A few records:
———

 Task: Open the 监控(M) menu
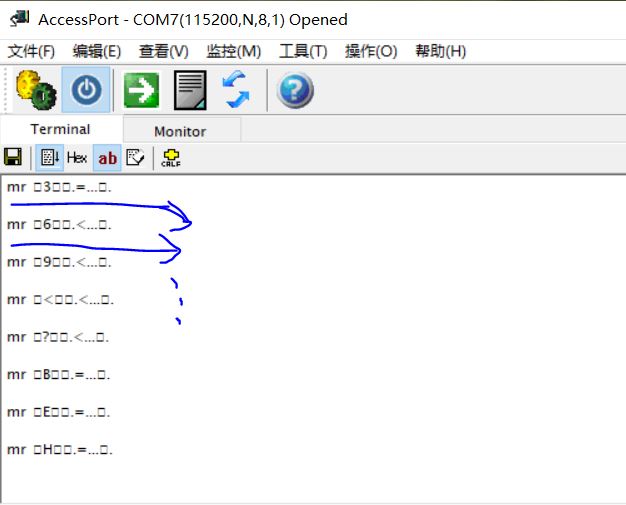[233, 51]
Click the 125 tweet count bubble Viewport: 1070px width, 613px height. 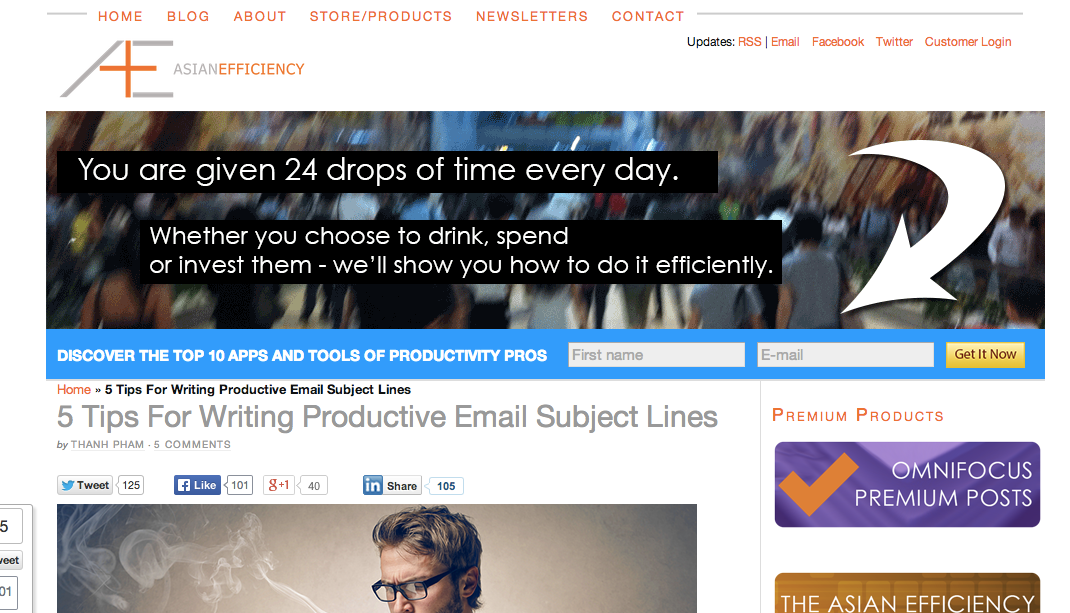pos(131,485)
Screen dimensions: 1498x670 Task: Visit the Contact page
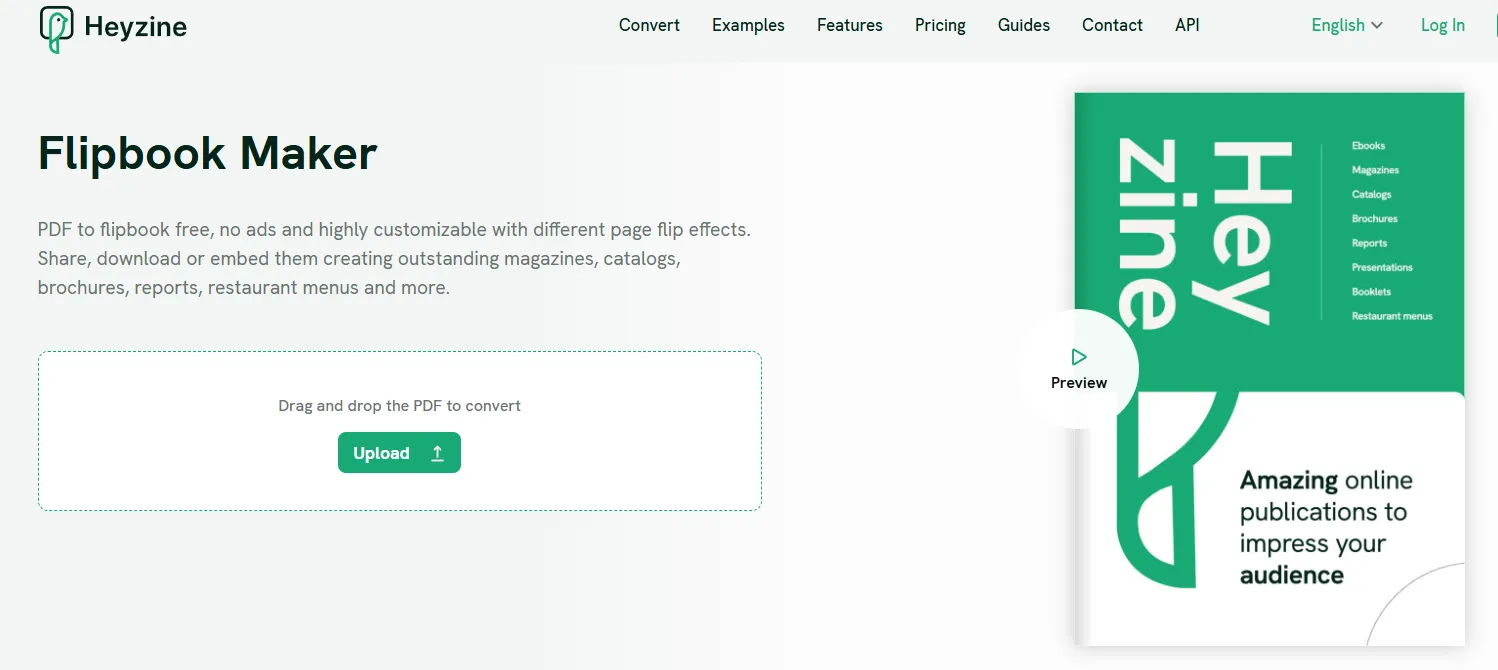[x=1112, y=26]
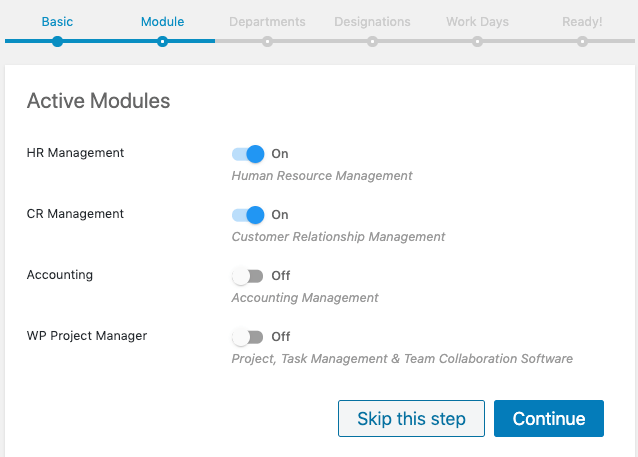Go to the Basic step tab
Screen dimensions: 638x457
57,22
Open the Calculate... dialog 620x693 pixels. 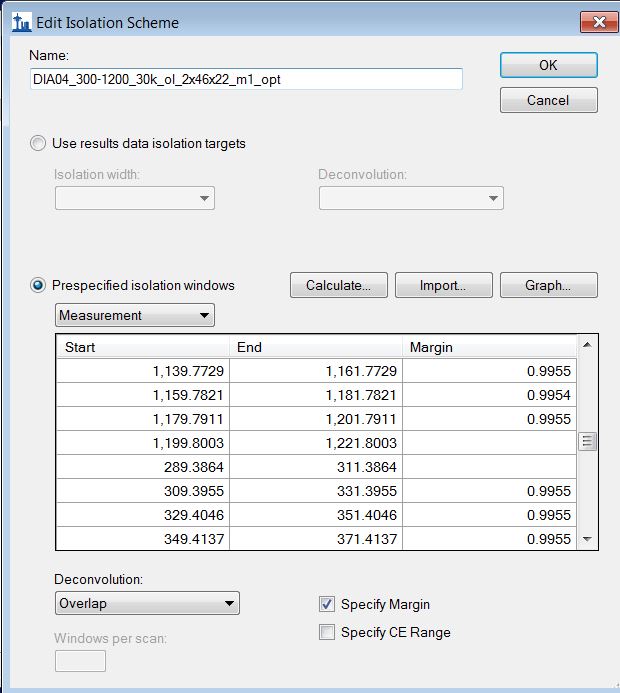(338, 285)
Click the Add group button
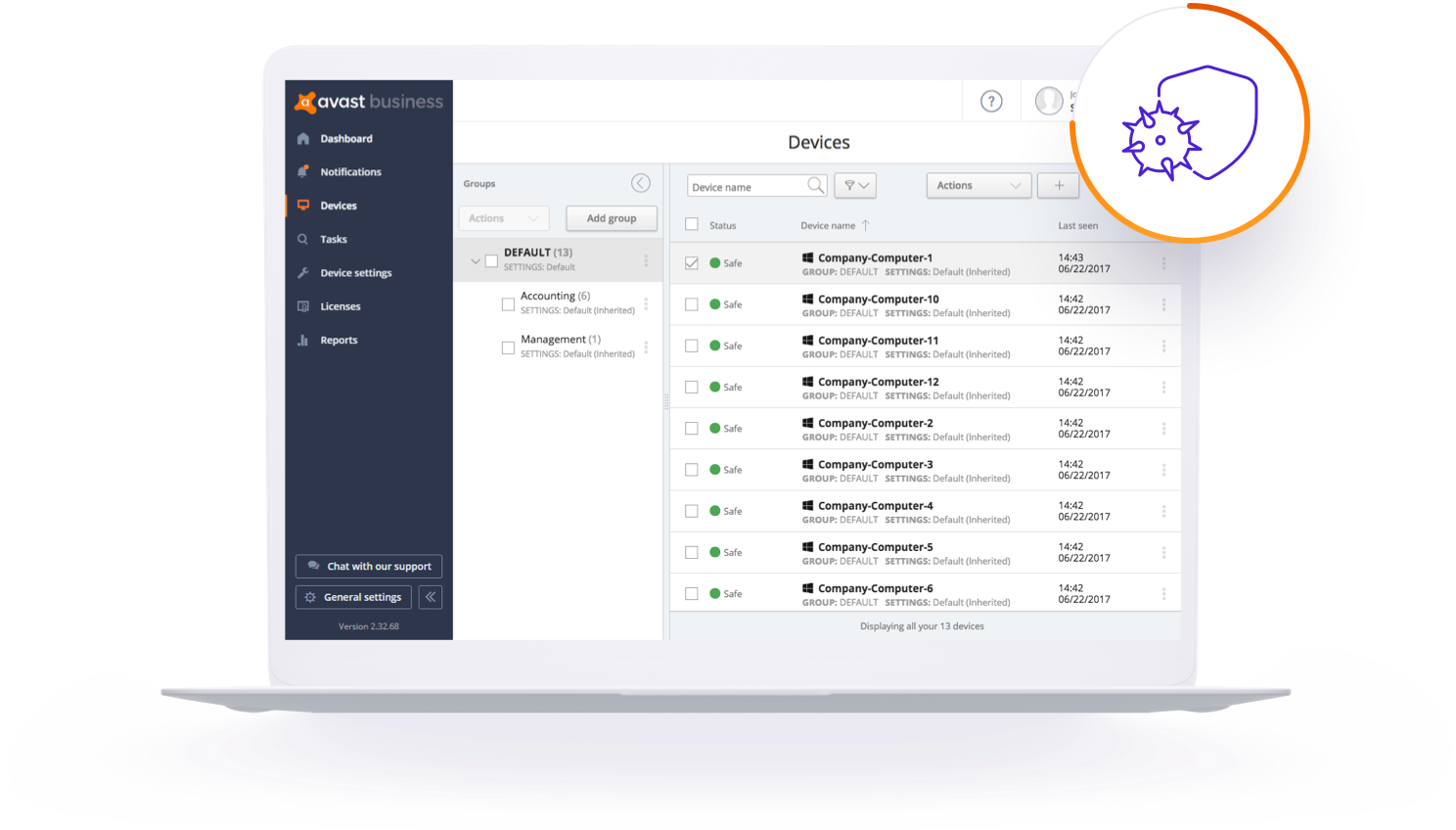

———

Extract every line of the records above that contains the word "dimensions".

SOLUTION TO THE EXERCISE:
Screen dimensions: 1498x670 Task: Visit the Contact page
Screen dimensions: 638x457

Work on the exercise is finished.